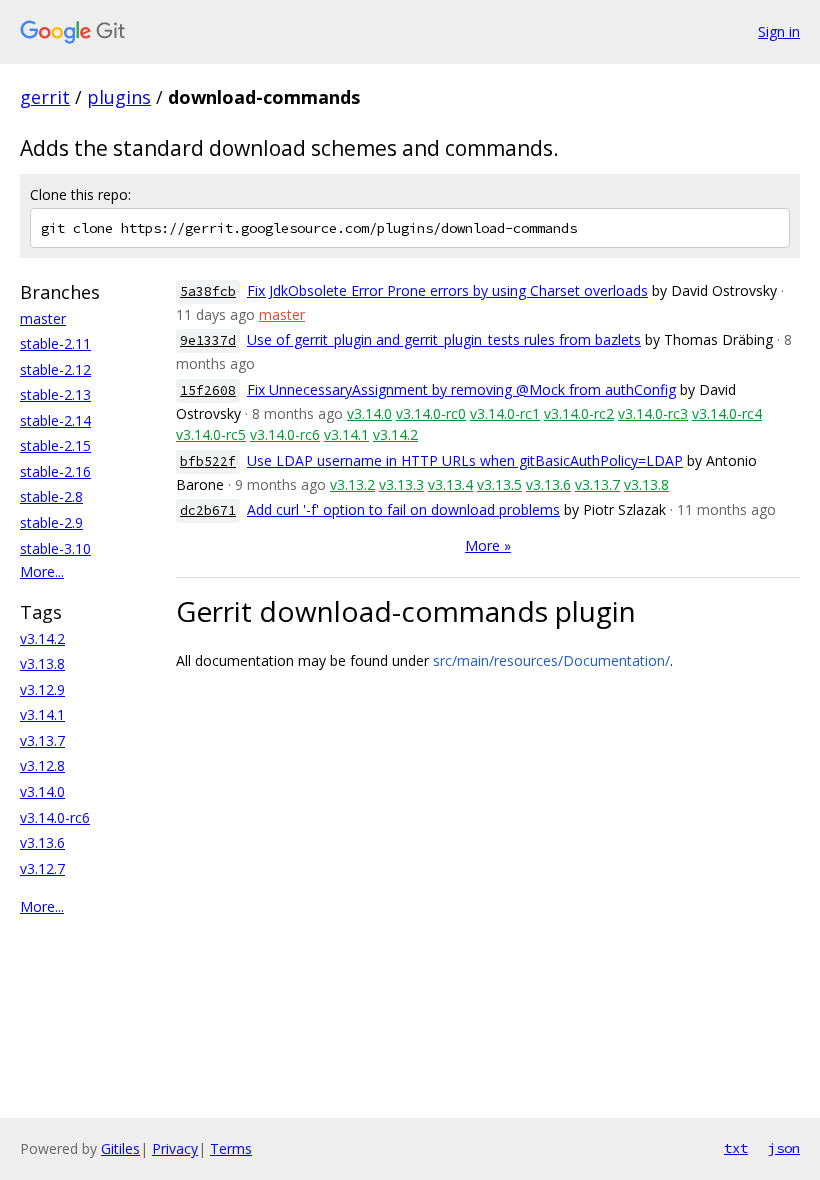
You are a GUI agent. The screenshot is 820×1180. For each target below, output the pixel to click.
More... (42, 571)
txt (736, 1148)
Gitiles (120, 1148)
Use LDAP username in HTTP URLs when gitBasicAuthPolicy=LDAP (465, 460)
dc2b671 (208, 510)
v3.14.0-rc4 (727, 413)
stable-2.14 (55, 420)
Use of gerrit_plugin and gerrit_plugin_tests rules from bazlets (444, 339)
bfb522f (208, 461)
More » (488, 545)
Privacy (175, 1148)
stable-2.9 (51, 522)
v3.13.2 (352, 484)
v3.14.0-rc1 (505, 413)
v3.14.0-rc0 (431, 413)
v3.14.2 (42, 638)
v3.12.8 (42, 765)
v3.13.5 (499, 484)
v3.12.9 (42, 689)
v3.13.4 (450, 484)
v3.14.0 (42, 791)
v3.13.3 (401, 484)
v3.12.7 (42, 868)
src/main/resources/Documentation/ (551, 660)
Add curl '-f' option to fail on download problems (403, 509)
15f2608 (208, 390)
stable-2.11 (55, 343)
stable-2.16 (55, 471)
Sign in (779, 31)
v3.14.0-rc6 (55, 817)
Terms (231, 1148)
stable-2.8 (51, 496)
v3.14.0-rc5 (211, 434)
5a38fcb (208, 291)
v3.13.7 (42, 740)
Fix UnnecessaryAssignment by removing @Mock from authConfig (461, 389)
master (43, 318)
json (784, 1148)
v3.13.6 (42, 842)
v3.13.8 (42, 663)
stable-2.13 (55, 394)
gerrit (45, 97)
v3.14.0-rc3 (653, 413)
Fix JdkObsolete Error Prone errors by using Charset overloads (447, 290)
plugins (119, 97)
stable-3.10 (55, 548)
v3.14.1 (42, 714)
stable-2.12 (55, 369)
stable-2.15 (55, 445)
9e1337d (208, 340)
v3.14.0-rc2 (579, 413)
···
What is needed is an exact repeat of the records, with every picture left out.

You are a GUI agent. The screenshot is 820×1180. For each target below, output the pixel to click.
More... (42, 571)
txt (736, 1148)
Gitiles (120, 1148)
Use LDAP username in HTTP URLs when gitBasicAuthPolicy=LDAP (465, 460)
dc2b671 (208, 510)
v3.14.0-rc4 (727, 413)
stable-2.14 (55, 420)
Use of gerrit_plugin and gerrit_plugin_tests rules from bazlets (444, 339)
bfb522f (208, 461)
More » (488, 545)
Privacy (175, 1148)
stable-2.9 (51, 522)
v3.13.2 (352, 484)
v3.14.0-rc1 (505, 413)
v3.14.0-rc0 (431, 413)
v3.14.2 (42, 638)
v3.12.8 (42, 765)
v3.13.5 (499, 484)
v3.12.9 (42, 689)
v3.13.4 (450, 484)
v3.14.0 (42, 791)
v3.13.3 (401, 484)
v3.12.7 (42, 868)
src/main/resources/Documentation/ (551, 660)
Add curl '-f' option to fail on download problems (403, 509)
15f2608 (208, 390)
stable-2.11 (55, 343)
stable-2.16 (55, 471)
Sign in (779, 31)
v3.14.0-rc6 (55, 817)
Terms (231, 1148)
stable-2.8 (51, 496)
v3.14.0-rc5 (211, 434)
5a38fcb (208, 291)
v3.13.7 (42, 740)
Fix UnnecessaryAssignment by removing @Mock from authConfig (461, 389)
master (43, 318)
json (784, 1148)
v3.13.6 (42, 842)
v3.13.8 (42, 663)
stable-2.13 (55, 394)
gerrit (45, 97)
v3.14.0-rc3 (653, 413)
Fix JdkObsolete Error Prone errors by using Charset overloads (447, 290)
plugins (119, 97)
stable-3.10 (55, 548)
v3.14.1 (42, 714)
stable-2.12 (55, 369)
stable-2.15 (55, 445)
9e1337d (208, 340)
v3.14.0-rc2 (579, 413)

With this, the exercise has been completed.